↓↓↓

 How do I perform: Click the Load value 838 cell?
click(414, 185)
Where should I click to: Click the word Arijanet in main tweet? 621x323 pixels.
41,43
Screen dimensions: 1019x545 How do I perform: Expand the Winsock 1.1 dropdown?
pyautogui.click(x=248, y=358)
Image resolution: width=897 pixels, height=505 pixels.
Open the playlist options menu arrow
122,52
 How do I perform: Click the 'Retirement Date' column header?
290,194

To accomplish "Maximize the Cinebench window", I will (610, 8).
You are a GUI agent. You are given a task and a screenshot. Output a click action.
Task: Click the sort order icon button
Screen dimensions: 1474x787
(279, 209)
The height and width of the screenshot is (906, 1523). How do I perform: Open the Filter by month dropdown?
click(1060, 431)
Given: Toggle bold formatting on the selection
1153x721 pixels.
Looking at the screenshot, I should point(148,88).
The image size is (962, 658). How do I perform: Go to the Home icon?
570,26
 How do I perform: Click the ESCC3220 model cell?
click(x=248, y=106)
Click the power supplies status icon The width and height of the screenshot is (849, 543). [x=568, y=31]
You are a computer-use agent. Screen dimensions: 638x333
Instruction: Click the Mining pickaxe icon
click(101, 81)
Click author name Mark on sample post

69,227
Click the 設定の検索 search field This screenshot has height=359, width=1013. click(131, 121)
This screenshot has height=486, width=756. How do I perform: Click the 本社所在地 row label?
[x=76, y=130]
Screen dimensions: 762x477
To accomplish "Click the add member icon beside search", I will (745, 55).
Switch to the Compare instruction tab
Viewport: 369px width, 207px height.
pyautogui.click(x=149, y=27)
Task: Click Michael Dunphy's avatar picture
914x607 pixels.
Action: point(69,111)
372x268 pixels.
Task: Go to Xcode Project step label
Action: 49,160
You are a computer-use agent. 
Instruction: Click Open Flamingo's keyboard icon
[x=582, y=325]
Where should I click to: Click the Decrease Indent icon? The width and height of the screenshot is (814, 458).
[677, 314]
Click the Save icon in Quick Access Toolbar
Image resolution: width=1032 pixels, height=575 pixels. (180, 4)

↑↑↑

#### [INSTRUCTIONS TO FOLLOW]
Repeat the data in its entirety, word for word.

#### [RESULT FOR THIS EXERCISE]
 How do I perform: Click the Load value 838 cell?
click(414, 185)
Where should I click to: Click the word Arijanet in main tweet? 621x323 pixels.
41,43
Screen dimensions: 1019x545 How do I perform: Expand the Winsock 1.1 dropdown?
pyautogui.click(x=248, y=358)
Image resolution: width=897 pixels, height=505 pixels.
Open the playlist options menu arrow
122,52
 How do I perform: Click the 'Retirement Date' column header?
290,194

To accomplish "Maximize the Cinebench window", I will (610, 8).
You are a GUI agent. You are given a task and a screenshot. Output a click action.
Task: Click the sort order icon button
Screen dimensions: 1474x787
(279, 209)
The height and width of the screenshot is (906, 1523). How do I perform: Open the Filter by month dropdown?
click(1060, 431)
Given: Toggle bold formatting on the selection
1153x721 pixels.
Looking at the screenshot, I should point(148,88).
The image size is (962, 658). How do I perform: Go to the Home icon?
570,26
 How do I perform: Click the ESCC3220 model cell?
click(x=248, y=106)
Click the power supplies status icon The width and height of the screenshot is (849, 543). [x=568, y=31]
You are a computer-use agent. Screen dimensions: 638x333
Instruction: Click the Mining pickaxe icon
click(101, 81)
Click author name Mark on sample post

69,227
Click the 設定の検索 search field This screenshot has height=359, width=1013. click(131, 121)
This screenshot has height=486, width=756. How do I perform: Click the 本社所在地 row label?
[x=76, y=130]
Screen dimensions: 762x477
To accomplish "Click the add member icon beside search", I will (745, 55).
Switch to the Compare instruction tab
Viewport: 369px width, 207px height.
pyautogui.click(x=149, y=27)
Task: Click Michael Dunphy's avatar picture
914x607 pixels.
Action: point(69,111)
372x268 pixels.
Task: Go to Xcode Project step label
Action: 49,160
You are a computer-use agent. 
Instruction: Click Open Flamingo's keyboard icon
[x=582, y=325]
Where should I click to: Click the Decrease Indent icon? The width and height of the screenshot is (814, 458).
[677, 314]
Click the Save icon in Quick Access Toolbar
Image resolution: width=1032 pixels, height=575 pixels. (180, 4)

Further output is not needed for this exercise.